[WORK TO BE COMPLETED]:
Recast the stretch of the listing from the line containing "Task: Open the three-dots more tools menu" through the line containing "Action: click(566, 26)" as a JSON list of strings, one per line, skipping any blank lines and leaving out the pictures.

[DATASET EXCERPTS]:
========================

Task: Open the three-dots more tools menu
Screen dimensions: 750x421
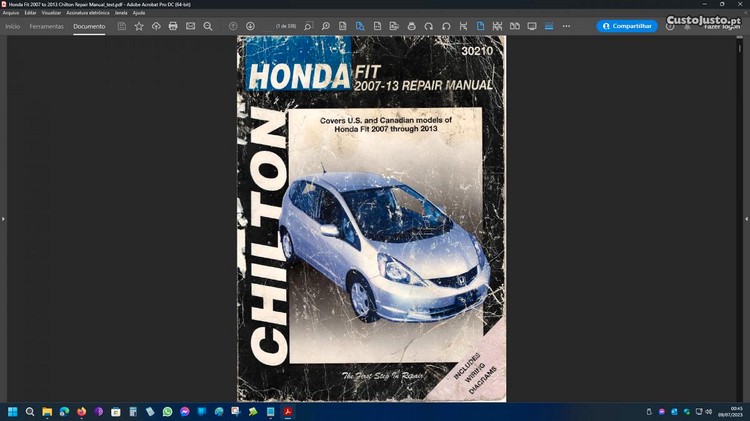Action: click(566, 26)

========================

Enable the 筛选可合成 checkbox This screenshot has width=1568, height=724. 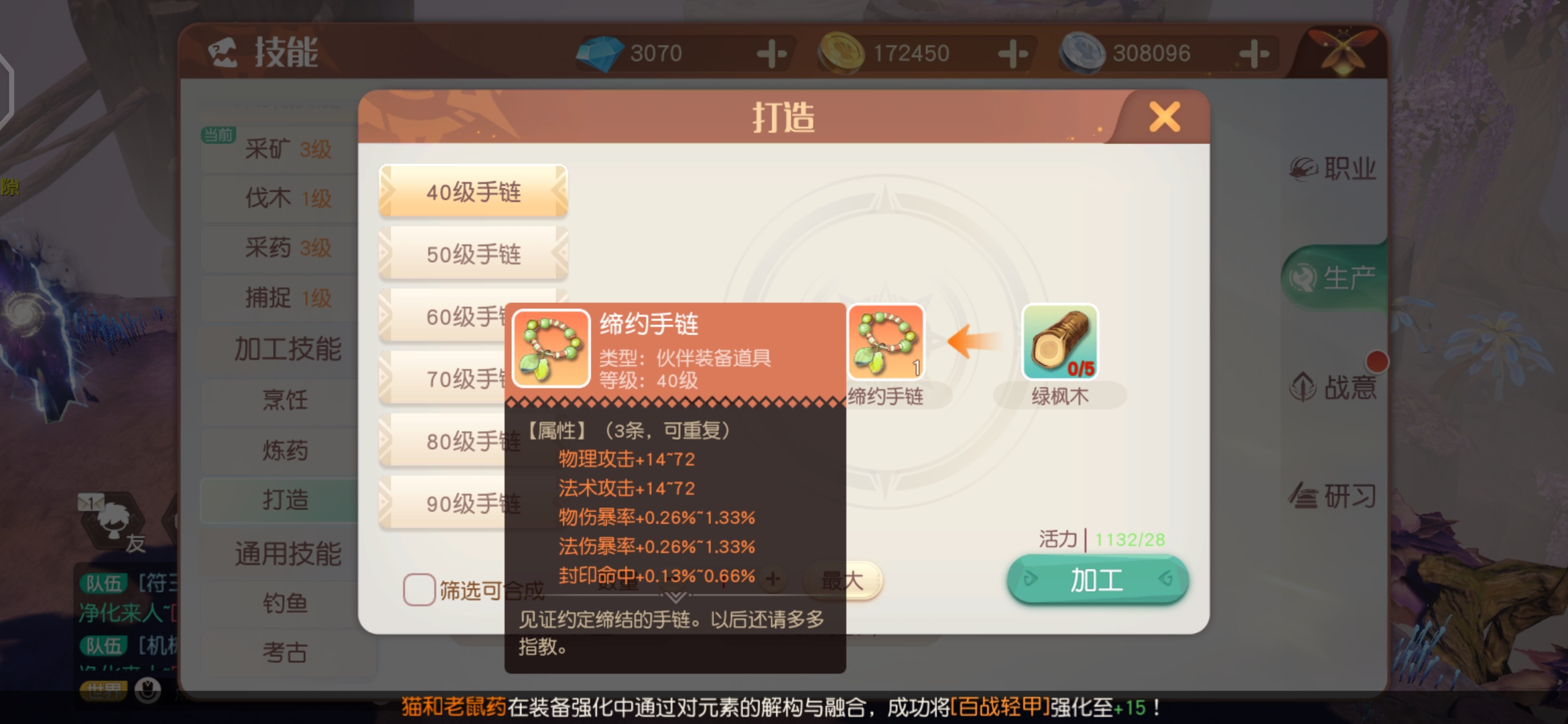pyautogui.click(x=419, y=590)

========================

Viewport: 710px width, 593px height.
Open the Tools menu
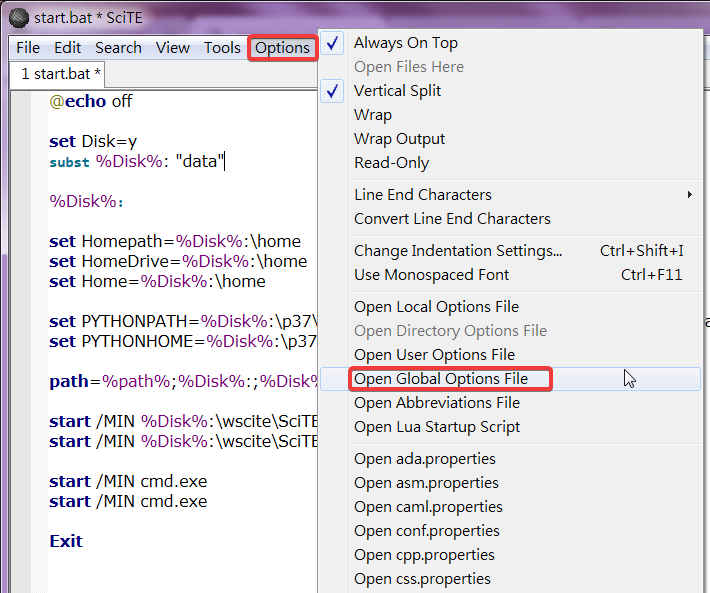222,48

========================

[SOLUTION TO THIS EXERCISE]:
[
  "Task: Open the three-dots more tools menu",
  "Screen dimensions: 750x421",
  "Action: click(566, 26)"
]